> _Directions for this task_
The data below should be restated word for word, with every picture omitted.

[Pixel coordinate grounding data]

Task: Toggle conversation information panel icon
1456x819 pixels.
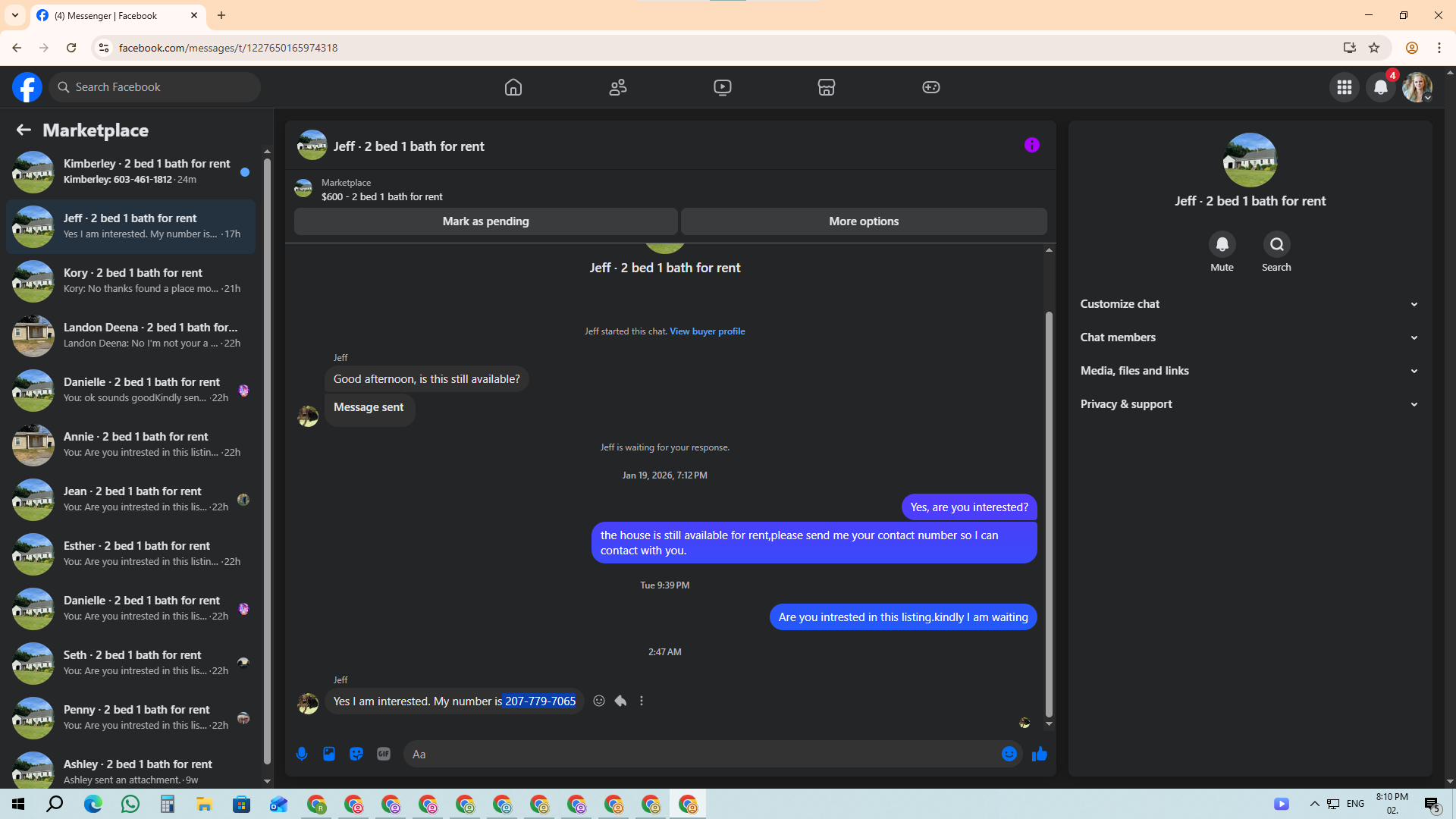Action: [x=1031, y=145]
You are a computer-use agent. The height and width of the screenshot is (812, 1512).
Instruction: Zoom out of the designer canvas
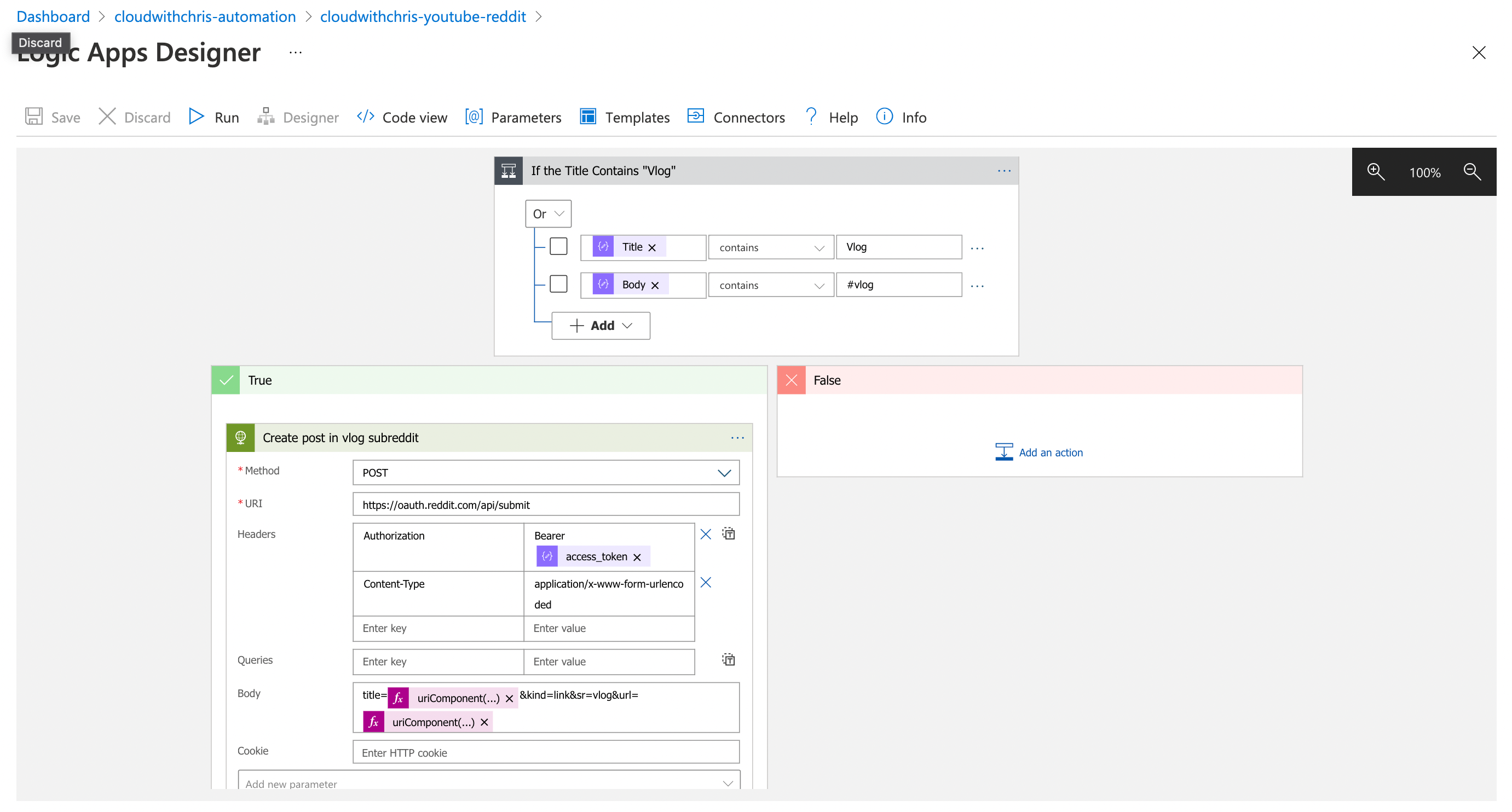(x=1472, y=172)
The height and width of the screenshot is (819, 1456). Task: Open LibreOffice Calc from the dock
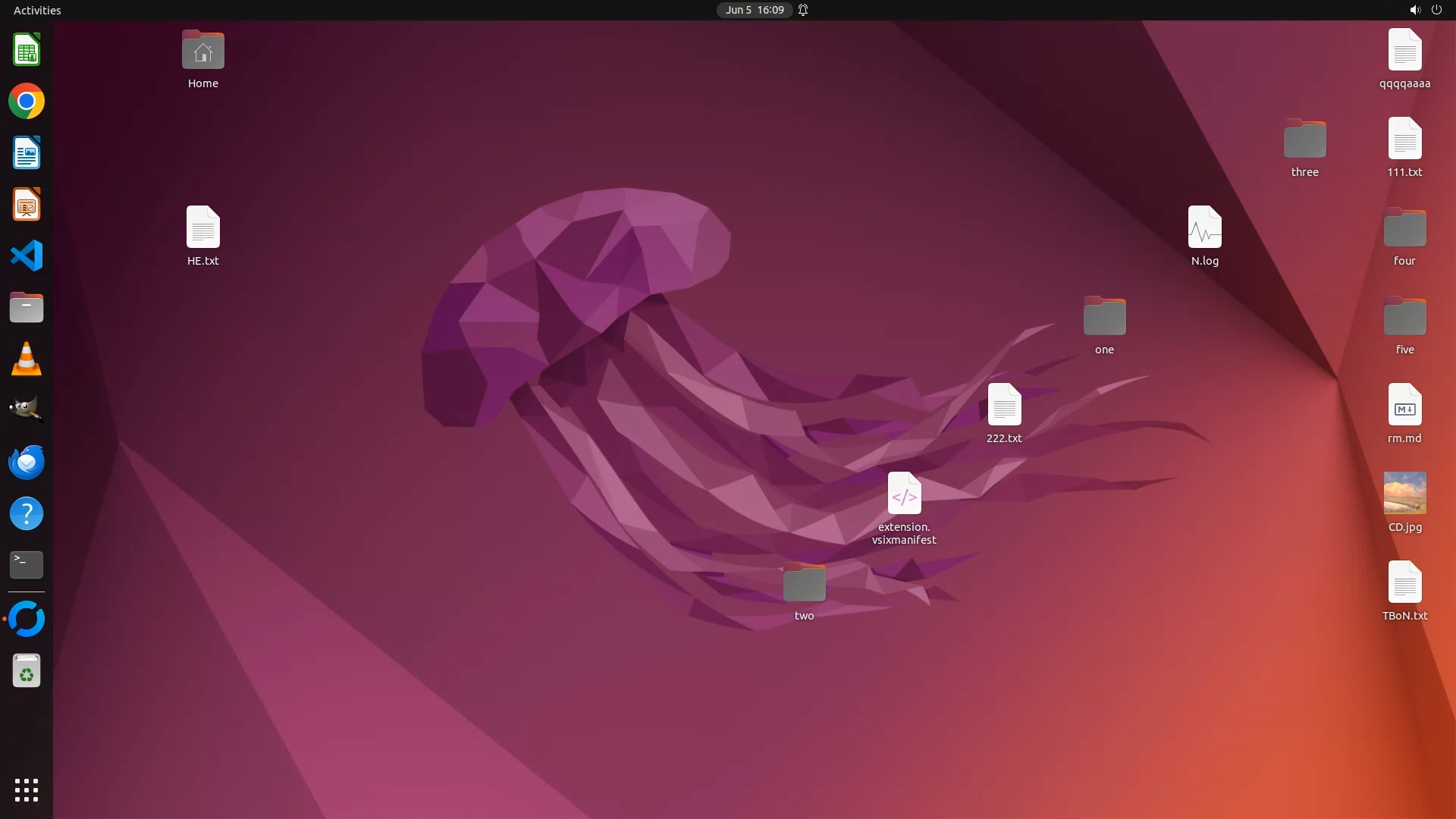click(27, 50)
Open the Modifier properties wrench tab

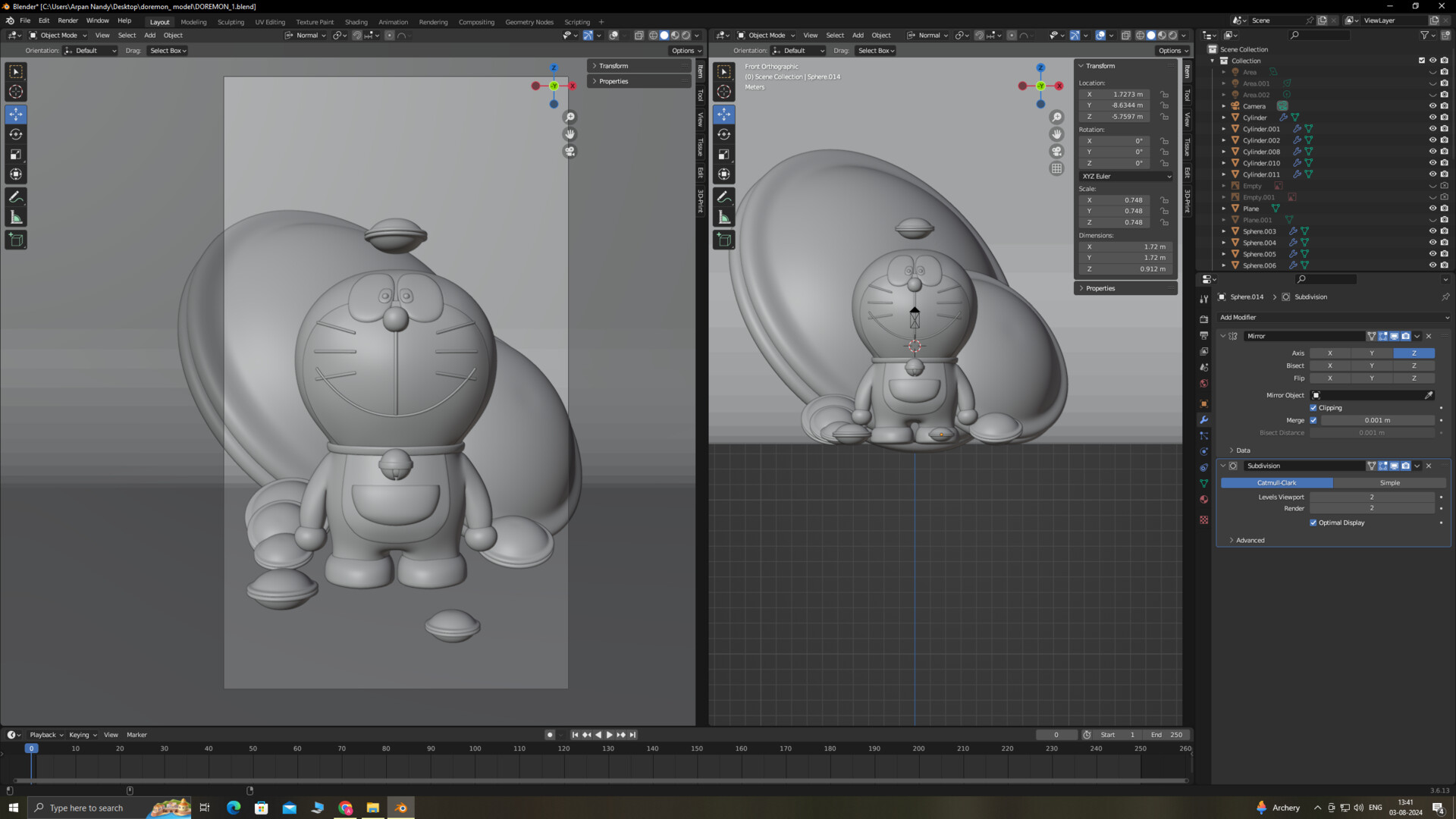1203,420
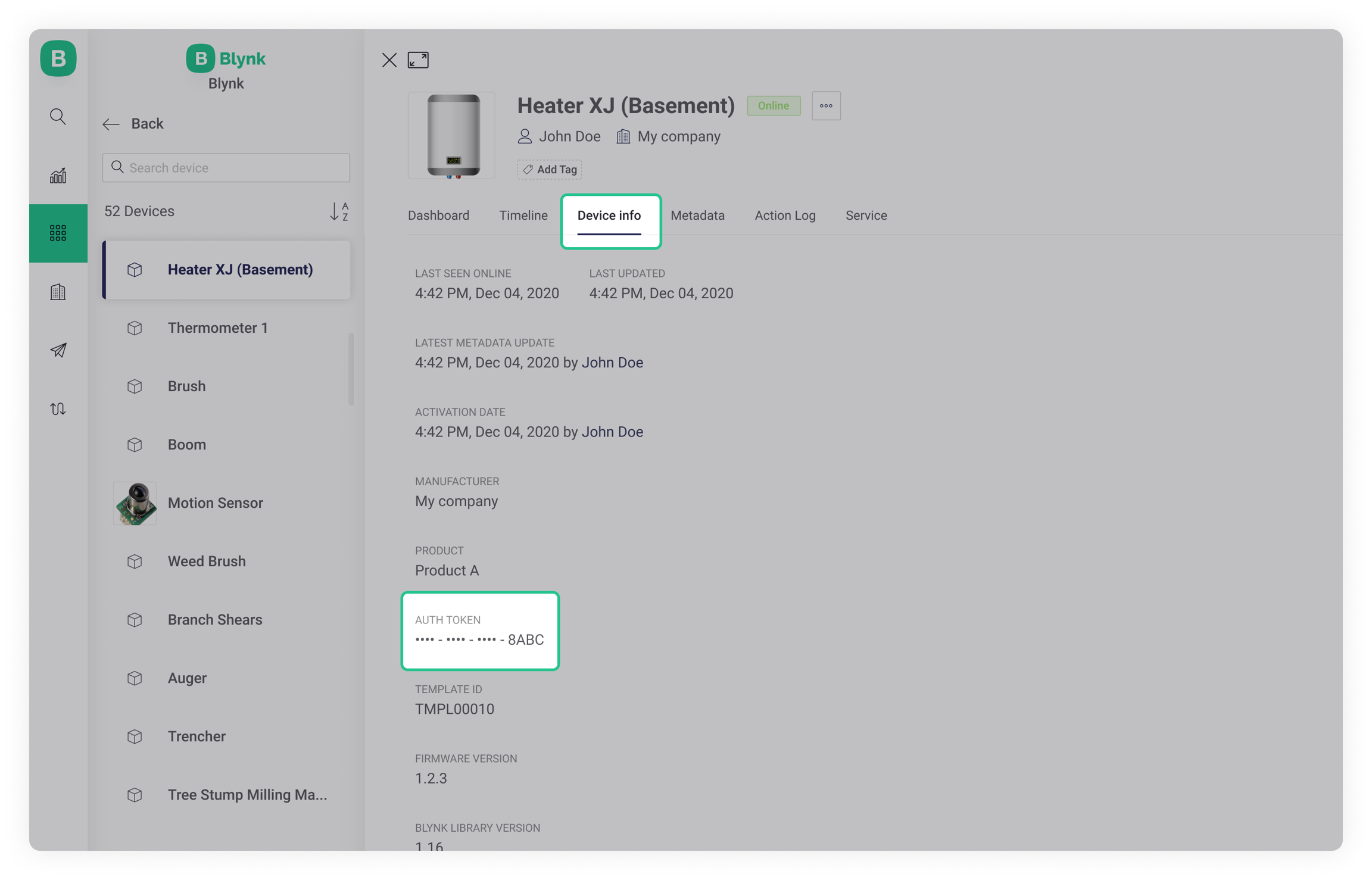This screenshot has width=1372, height=880.
Task: Open the organizations building sidebar icon
Action: click(x=58, y=292)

> _Exercise solution_
Task: Toggle conversation information panel icon
1456x819 pixels.
Action: [x=1031, y=145]
You are a computer-use agent. The height and width of the screenshot is (812, 1512).
Instruction: Zoom out of the designer canvas
(x=1472, y=172)
The height and width of the screenshot is (819, 1456). Task: Open LibreOffice Calc from the dock
click(27, 50)
Open the Modifier properties wrench tab

1203,420
This screenshot has width=1372, height=880.
Task: Open the organizations building sidebar icon
Action: click(x=58, y=292)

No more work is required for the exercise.